Do you hope your film encourages people to think about their own dreams differently? if so, how?
I hope my experimental documentary inspires people to rethink their dreams in a less interpretive way and more like a rich resource for images, stories, emotions, and raw material for their creative and artistic processes. I am aligned with the Surrealists of the 1920′s who avoided dream analysis in favor of tapping into the personal and collective Unconscious as a wellspring of creativity, shock, and awe..
What did you personally learn from making this film?
Every film project is like going to a new film school for me. I learned many things doing this project, like how it’s almost impossible to show the inner workings of this paratheatrical process in video or film. However, it was well worth doing since certain visceral and spiritual resonances experienced and expressed by the dreaming ritualists can be felt and sensed by the viewing audience. Even though we may not understand something intellectually, I see value in witnessing and resonating with experiences we do not yet understand. Technically, I learned how to shoot by my wits more and improvise with the given material with much better results than I’ve had before. I learned how to make a documentary that also feels like a dream.

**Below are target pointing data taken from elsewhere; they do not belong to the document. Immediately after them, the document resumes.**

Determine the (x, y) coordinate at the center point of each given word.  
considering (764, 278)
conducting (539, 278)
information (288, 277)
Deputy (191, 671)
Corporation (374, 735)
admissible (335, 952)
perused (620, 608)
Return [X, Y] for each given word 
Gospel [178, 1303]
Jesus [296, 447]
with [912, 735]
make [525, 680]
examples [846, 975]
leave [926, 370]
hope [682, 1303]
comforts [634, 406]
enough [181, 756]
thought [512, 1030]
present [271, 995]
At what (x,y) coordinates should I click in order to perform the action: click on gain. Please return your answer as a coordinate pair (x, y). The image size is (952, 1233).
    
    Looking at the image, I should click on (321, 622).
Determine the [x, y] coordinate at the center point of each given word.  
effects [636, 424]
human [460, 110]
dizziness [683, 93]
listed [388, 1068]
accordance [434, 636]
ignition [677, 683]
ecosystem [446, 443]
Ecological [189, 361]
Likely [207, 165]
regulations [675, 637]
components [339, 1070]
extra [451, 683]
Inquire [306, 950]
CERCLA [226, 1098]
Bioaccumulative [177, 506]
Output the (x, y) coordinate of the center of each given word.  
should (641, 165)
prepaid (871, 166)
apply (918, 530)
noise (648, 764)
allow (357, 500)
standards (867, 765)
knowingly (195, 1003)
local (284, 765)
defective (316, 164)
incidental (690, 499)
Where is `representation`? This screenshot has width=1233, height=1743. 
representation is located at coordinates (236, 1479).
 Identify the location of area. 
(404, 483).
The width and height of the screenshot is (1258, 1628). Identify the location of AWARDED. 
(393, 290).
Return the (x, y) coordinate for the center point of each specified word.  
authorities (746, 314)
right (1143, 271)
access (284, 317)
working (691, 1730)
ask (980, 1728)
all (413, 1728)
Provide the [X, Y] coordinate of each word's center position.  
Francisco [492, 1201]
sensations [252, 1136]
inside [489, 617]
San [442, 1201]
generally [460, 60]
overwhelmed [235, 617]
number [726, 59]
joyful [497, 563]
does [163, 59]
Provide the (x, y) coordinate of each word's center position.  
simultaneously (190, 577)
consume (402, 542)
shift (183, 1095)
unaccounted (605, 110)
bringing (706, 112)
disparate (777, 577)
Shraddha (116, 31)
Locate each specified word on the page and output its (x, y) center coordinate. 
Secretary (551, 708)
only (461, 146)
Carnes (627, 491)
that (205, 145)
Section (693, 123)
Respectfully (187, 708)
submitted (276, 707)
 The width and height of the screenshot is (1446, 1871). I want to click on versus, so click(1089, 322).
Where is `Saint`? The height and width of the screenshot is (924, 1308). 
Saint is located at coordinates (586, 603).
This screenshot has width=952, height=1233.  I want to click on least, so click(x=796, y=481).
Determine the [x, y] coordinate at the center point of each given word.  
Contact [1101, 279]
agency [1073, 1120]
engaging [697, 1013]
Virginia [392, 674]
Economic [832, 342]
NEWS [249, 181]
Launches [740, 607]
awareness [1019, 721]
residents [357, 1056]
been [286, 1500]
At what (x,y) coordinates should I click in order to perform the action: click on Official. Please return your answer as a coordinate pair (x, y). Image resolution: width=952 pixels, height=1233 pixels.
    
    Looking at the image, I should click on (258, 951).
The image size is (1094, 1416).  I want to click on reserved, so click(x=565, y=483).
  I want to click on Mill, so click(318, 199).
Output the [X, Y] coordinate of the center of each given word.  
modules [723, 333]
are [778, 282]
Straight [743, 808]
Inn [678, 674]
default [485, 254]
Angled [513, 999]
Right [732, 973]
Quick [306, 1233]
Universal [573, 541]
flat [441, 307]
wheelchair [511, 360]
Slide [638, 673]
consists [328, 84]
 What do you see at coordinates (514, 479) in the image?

You have been showing your work at ATA on a more or less regular basis. Why do you choose ATA as a film house for your films?
I have been showing my work here at A.T.A. since 1992 with the S.F. premiere of my first paratheatre video document, “Archaic Community”. I’m an underground filmmaker and A.T.A. is an underground venue and so, it’s been a good fit so far. There are other S.F. Bay area venues I show my work but I seem to always return to A.T.A. I like the unpretentious D.I.Y. spirit and laidback atmosphere here and the friendly down-to-earth people that run it.